La Libia, con 48 miliardi di barili di petrolio potenzialmente ancora estraibili dal suo sottosuolo, rappresenta uno dei maggiori “serbatoi” africani. Ad oggi sono circa trenta le imprese multinazionali che hanno ottenuto licenze dalle autorità di Tripoli per avviare l’estrazione. Ma l’attuale governo sta tentando di riscrivere le regole per disciplinare le concessioni petrolifere. L’amministrazione Obama, facendo valere il suo ruolo di “liberatore”, intende partecipare attivamente alla stesura della legge per collegarla alle proprie strategie. Al momento la produzione viaggia alla media di un milione di barili al giorno, che è un valore molto basso rispetto alle potenzialità del mercato. Gli israeliani nel 2010 scoprono, al largo della costa, “Leviathan”, il più grande giacimento di gas naturale di tutto il Mediterraneo. Una volta avviatone lo sfruttamento, Israele potrebbe divenire una nuova potenza energetica della regione mediorientale, con ottime possibilità di penetrazione nel mercato europeo.

Negli Stati Uniti si produce Shale gas. Si tratta di gas estratto dalla roccia di scisto, di cui il sottosuolo americano abbonda. Le compagnie che hanno messo a punto il sistema d’estrazione sono volate nelle quotazioni in borsa. Tuttavia, più di un esperto ha messo in dubbio la bontà dell’investimento nel senso che, alla lunga, i costi d’estrazione potrebbero rivelarsi eccessivi rispetto all’offerta corrente. Se così fosse, centinaia di migliaia di risparmiatori americani che hanno scommesso sulla redditività dell’operazione, rischierebbero di trovarsi di nuovo con un pugno di mosche tra le mani, come accadde con lo scoppio della bolla immobiliare. Quindi si tratterebbe, secondo fonti finanziarie accreditate, di un investimento ad alto rischio a meno che…; a meno che, per “miracolo”, non avvenga qualcosa sul mercato europeo tale da far lievitare considerevolmente i prezzi del prodotto disponibile.

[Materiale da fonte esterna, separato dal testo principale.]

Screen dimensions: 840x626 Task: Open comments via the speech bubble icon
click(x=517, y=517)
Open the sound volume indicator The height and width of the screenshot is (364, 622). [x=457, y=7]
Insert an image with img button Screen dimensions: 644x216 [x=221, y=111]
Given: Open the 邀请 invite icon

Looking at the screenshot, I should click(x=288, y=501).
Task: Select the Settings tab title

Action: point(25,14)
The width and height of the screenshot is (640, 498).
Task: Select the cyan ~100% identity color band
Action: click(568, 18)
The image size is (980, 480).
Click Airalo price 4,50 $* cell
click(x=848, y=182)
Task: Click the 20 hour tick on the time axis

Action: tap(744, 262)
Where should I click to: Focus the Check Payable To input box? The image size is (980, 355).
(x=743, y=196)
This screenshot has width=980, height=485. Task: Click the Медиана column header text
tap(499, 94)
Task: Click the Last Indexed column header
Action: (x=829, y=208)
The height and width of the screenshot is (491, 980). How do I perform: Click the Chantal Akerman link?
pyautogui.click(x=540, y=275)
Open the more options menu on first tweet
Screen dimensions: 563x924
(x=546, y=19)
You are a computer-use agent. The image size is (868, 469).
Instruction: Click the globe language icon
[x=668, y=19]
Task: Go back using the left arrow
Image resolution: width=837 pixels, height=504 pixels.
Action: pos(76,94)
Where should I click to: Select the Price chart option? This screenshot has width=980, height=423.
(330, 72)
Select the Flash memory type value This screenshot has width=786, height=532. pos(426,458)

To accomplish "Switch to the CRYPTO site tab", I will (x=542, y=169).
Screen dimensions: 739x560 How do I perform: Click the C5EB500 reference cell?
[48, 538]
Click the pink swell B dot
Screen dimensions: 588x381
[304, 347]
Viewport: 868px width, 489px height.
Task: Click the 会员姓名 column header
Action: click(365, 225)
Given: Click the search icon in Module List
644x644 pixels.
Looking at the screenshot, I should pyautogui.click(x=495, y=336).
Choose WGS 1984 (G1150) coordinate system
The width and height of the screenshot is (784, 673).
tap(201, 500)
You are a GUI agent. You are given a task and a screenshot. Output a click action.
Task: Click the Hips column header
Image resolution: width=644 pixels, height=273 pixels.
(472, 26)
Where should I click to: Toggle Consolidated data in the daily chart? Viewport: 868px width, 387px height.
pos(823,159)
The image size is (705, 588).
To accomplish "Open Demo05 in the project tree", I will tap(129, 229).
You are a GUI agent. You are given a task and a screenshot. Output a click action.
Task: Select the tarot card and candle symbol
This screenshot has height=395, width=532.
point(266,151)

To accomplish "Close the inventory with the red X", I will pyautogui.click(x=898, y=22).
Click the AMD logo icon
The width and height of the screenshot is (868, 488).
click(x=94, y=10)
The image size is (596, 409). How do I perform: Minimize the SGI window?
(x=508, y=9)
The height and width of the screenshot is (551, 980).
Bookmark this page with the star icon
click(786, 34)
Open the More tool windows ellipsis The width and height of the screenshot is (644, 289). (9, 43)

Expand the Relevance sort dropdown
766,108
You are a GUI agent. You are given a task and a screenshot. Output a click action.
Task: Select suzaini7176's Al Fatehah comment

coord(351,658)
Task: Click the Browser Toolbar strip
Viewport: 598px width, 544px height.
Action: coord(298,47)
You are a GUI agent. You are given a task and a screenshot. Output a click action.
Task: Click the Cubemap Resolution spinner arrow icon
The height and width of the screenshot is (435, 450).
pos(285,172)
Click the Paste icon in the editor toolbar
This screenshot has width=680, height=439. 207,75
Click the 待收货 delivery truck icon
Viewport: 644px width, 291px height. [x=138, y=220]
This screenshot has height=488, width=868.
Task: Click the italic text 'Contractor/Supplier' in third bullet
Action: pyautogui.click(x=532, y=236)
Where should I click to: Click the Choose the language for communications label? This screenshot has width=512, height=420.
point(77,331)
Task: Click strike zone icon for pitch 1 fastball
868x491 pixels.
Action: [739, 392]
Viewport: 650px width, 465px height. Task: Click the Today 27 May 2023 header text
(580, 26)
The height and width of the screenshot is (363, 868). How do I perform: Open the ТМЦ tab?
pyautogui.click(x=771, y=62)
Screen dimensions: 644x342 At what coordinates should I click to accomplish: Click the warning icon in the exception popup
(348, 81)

Ora, si sa che i “miracoli” fatti dagli umani hanno bisogno di una spintarella perché accadano. E Obama questa spintarella ha sentito che sarebbe stato giusto darla per il bene dei suoi concittadini. Sui target individuati, Washington ha stabilito una strategia di intervento che avesse come esito finale la riapertura del mercato europeo all’offerta petrolifera americana. La prima mossa è stata la soluzione del problema libico con l’eliminazione fisica di Al Qadhdhafi. Costui era diventato un player ingombrante nella partita del petrolio. Con la messinscena della “primavera araba” nel 2011, Al Qadhdhafi: Kaputt! La seconda mossa ha riguardato un cambio di rapporti con l’alleato israeliano. Obama ha imposto al governo di Gerusalemme la via del negoziato con i palestinesi, nella consapevolezza che il fallimento della trattativa, molto probabile a causa dell’inconciliabilità delle posizioni delle parti in causa, precipiterebbe Israele in una condizione di isolamento internazionale. Ciò costringerà, gioco-forza, il gabinetto Netanyahu a chiedere aiuto al principale alleato d’oltremare. A quel punto Washington potrebbe nagoziare con il partner israeliano una ridefinizione della sua strategia di espansione commerciale sul mercato energetico. Difficilmente Gerusalemme potrà sottrarsi a una richiesta del genere, soprattutto se sull’altro piatto della bilancia Obama vi carica tutto l’apparato di difesa antimissilistica dello scudo spaziale, che stanno mettendo a punto negli Stati Uniti.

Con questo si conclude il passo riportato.